The Junior Staff Local
Union of the MDU, led by Samuel Attram and Stephen Tetteh Quaye, chairman and
secretary respectively, signed a petition last week to the presidency and all
sector heads accusing the Tema District Council of the MDU and its general
secretary, Daniel Owusu-Koranteng, of backing the CEO of Shipyard, H.R. Tunde
Ali, to remain in office.
According to the junior
staff, the only way for the shipyard to become effective is for the president
to remove the CEO and also for the facility to be handed over to the Ghana
Ports and Harbours Authority (GPHA).
However, the Tema
District Council of Labour at a news conference last week debunked the claims
and backed calls for the government to use a consortium of Ghanaian-owned
companies to rescue the stricken PSC Tema Shipyard.
They said a consortium
comprising the Ghana Ports and Harbours Authority, Ghana National Petroleum
Corporation (GNPC) and Social Security and National Insurance Trust (SSNIT) -
as recommended by a committee in 2009 - could help revive the shipyard and they
passionately appealed to the incensed junior staff to send their petition to
the presidency.
A counter petition signed
by Nicholas N. Kotey and Fuseini Shahamu-deen, secretary and chairman
respectively, said they had no doubt that H.R. Tunde Ali and the management of
the shipyard were striving to check corruption at the yard.
The senior staff said,
“Since he took over the yard, customers do not leave without making full
payments as compared to his predecessors where clients owed the company close
to $3.5 million and the board had no other option than to write it off as bad
debt.”
They said the report of
the committee of enquiry into the shortfall of revenue in PSC account on the
vessel MT Loulou in November last year as well as the Chris Ackumey report of
2010 had all served as an eye-opener for the management, which the CEO used to
the benefit of the shipyard.
They said the bonuses
that were not paid to workers last year were as a result of the financial
constraints of the yard due to a turbulent financial year.
“One can only say that
these allegations are as a result of the suffocation by the stringent security
policies introduced by the CEO, making it impossible for people with their
parochial interests to divert company assets into their personal coffers.

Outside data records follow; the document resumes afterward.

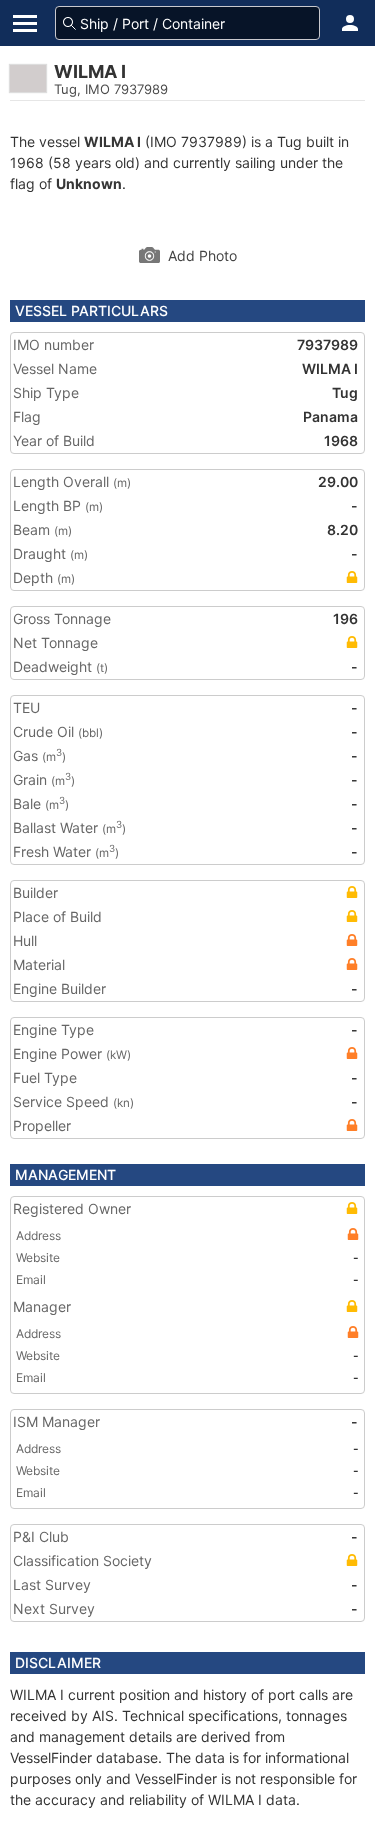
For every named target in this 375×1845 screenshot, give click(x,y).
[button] (350, 23)
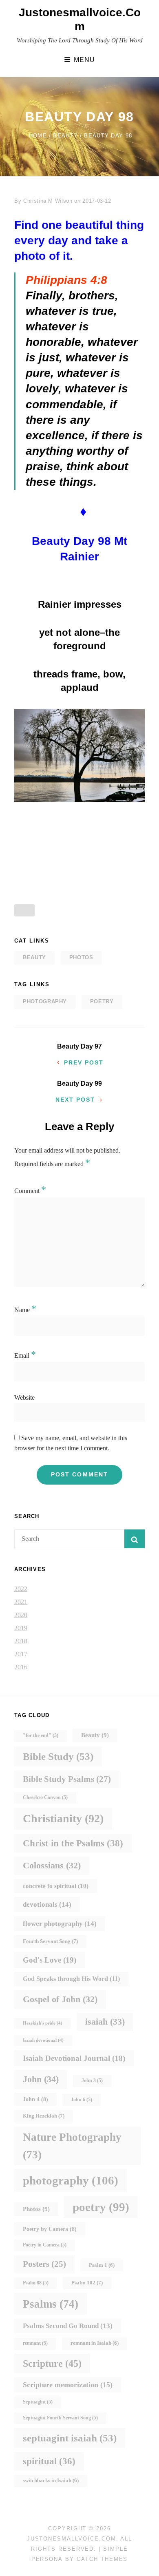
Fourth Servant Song (50, 1941)
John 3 (92, 2080)
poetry (102, 1001)
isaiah (105, 2021)
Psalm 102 (87, 2282)
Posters (44, 2264)
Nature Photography (72, 2145)
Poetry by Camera (50, 2229)
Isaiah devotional (43, 2040)
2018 (20, 1641)
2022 (20, 1588)
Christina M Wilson (48, 201)
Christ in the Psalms (73, 1843)
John (41, 2079)
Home (38, 136)
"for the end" (40, 1735)
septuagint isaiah (70, 2437)
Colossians (52, 1865)
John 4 (35, 2099)
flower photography (60, 1923)
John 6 (81, 2099)
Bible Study (58, 1756)
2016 (20, 1667)
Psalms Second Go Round (68, 2326)
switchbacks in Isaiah (51, 2480)
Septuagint (38, 2402)
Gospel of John (60, 1999)
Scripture (52, 2363)
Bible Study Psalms (67, 1779)
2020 (20, 1614)
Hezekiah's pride (42, 2023)
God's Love (49, 1960)
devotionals (47, 1904)
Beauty (65, 136)
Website (24, 1397)
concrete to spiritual (55, 1885)
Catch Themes (102, 2559)
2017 (20, 1654)
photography (45, 1001)
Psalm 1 (102, 2265)
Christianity (63, 1818)
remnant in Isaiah (95, 2343)
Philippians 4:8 (66, 280)
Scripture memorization (68, 2385)
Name (25, 1309)
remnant (35, 2343)
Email (25, 1355)
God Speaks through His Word (71, 1978)
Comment (30, 1190)
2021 (20, 1601)
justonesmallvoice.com (71, 2539)
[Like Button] (24, 910)
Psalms (50, 2304)
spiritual (49, 2461)
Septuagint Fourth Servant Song (60, 2418)
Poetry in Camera (44, 2245)
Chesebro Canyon (45, 1797)
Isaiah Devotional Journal (74, 2058)
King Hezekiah (43, 2116)
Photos (81, 957)
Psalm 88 (36, 2283)
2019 (20, 1627)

Illegal activities in the yard have been minimized to the barest minimum,” they claimed.
They also insisted that
MDU had been very professional in handling issues at the yard and said Mr.
Owusu-Koranteng is a man of integrity whose reputation “precedes him wherever
he goes.”
“He has always had the
plight of workers at heart and it is unfortunate that the newly-elected Junior
Staff Local Union of MDU of PSC Tema Shipyard want to bring his name to shame,”
they added.
The Senior Staff said
their juniors peddled falsehood in their petition when they said their
Collective Bargaining Agreement had not been signed since 2013.